[What this exercise asks]:
1. According to the article on Snowden and Putin, how many hours did Putin spend answering questions during his annual television appearance?
2. Update the article on Snowden and Putin by rewriting the passage that begins at the words "Three days after" and stops after "after the other.", with "Sebastopol" replaced by "Sevastopol".

[Document excerpt]:
____

For Putin, the former analyst represents the bad conscience of the United States.
A few days ago, the Pulitzer Prize was awarded to the Washington Post and The Guardian for their publication of materials on the U.S. telecommunications espionage, leaked by Edward Snowden, former analyst of the National Security Agency. Out of every Pulitzer category, it was the most treasured — the one that rewards services provided to society. In his Russian refuge, Snowden, who has been accused of espionage and treason, could have interpreted the news as what “made” him: Even though it is indirect, this award recognizes the services he has provided to his country and the world.
Three days after the Pulitzer ceremony, President Vladimir Putin gave his annual television appearance. Over the course of four hours, he answered the questions of his people, and Snowden appeared among the Russians. Ukraine was the central topic. The first questions came from Sebastopol, from the commander of the Black Sea fleet and the commander of the anti-riot troops in Crimea. A group of retired men wanted to know what fate would govern their pensions, if Europe refused to buy Russian gas. The questions surrounding the invasion of Ukraine emerged one after the other.
The Russian president received questions about his favorite brand of vodka, which city he would like to live in, and his favorite movie. A six-year-old girl asked him if Barack Obama would save him if he were drowning. When it was his turn, Edward Snowden asked him if Russia intercepted, stored and analyzed the data of millions of its citizens, and moreover, if the president considered it right and justifiable to have control in this area.
The question and the questioner had the same spontaneity as the little girls who were handing out flowers to the dignitaries at the official Soviet formal. Snowden was handing Putin a bunch of opportunities, and the president knew to seize them all. To begin with, he put the man who questioned him in his place. “Dear Mr. Snowden, you are a former agent,” he said. And he took advantage of the occasion to make the people believe that his relationship with espionage had come to an end. “I used to work for an intelligence service.” And given both of their pasts, he proposed to Snowden that they speak on professional terms.

____

[Data excerpts]:

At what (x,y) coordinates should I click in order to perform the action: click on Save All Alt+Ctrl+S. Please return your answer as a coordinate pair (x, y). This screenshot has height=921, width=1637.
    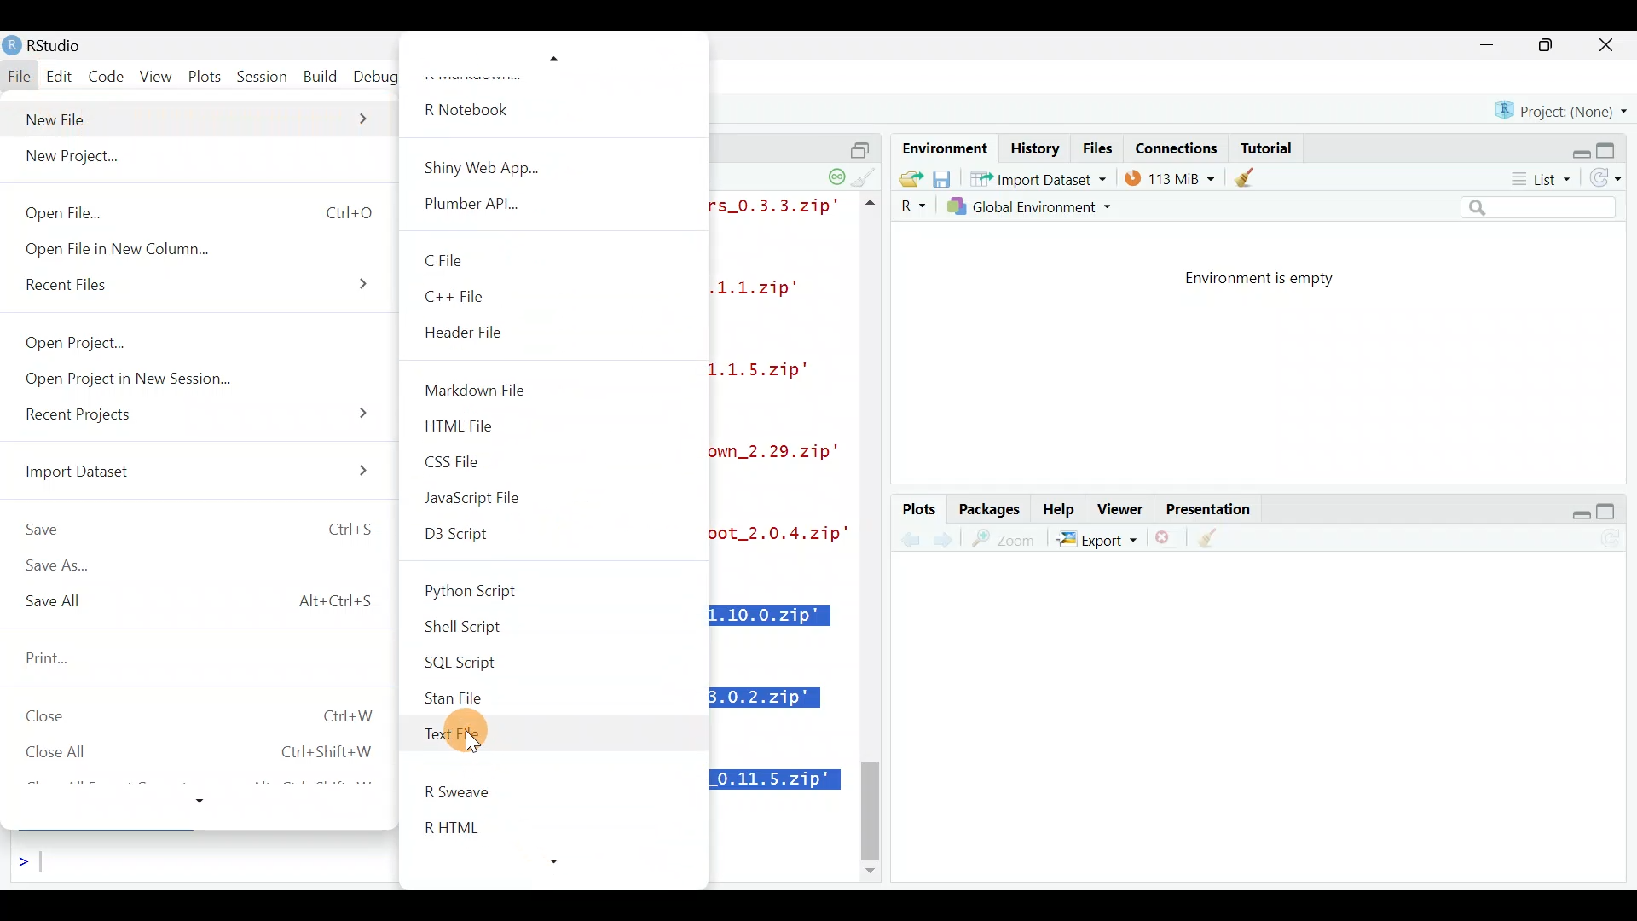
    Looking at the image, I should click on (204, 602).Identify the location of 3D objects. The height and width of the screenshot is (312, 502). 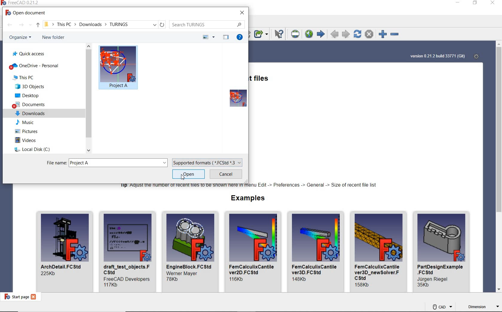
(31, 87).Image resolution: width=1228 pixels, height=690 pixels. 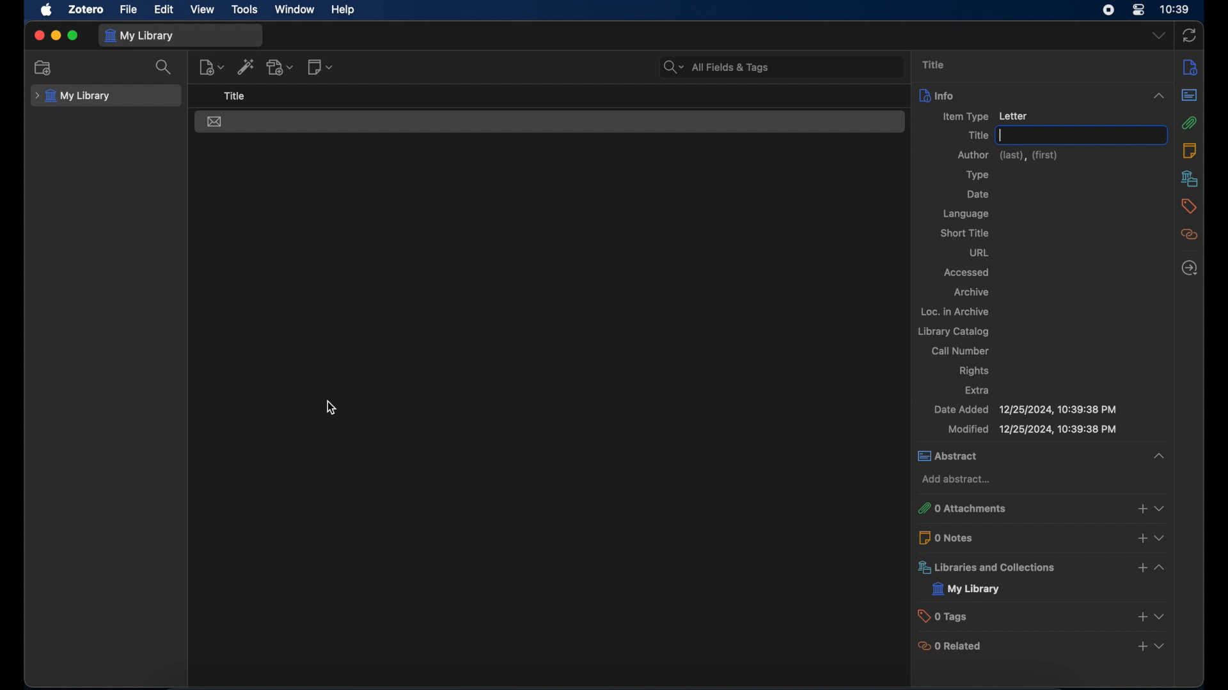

____

[Task-by-task solutions]:
1. Four hours.

2.
Three days after the Pulitzer ceremony, President Vladimir Putin gave his annual television appearance. Over the course of four hours, he answered the questions of his people, and Snowden appeared among the Russians. Ukraine was the central topic. The first questions came from Sevastopol, from the commander of the Black Sea fleet and the commander of the anti-riot troops in Crimea. A group of retired men wanted to know what fate would govern their pensions, if Europe refused to buy Russian gas. The questions surrounding the invasion of Ukraine emerged one after the other.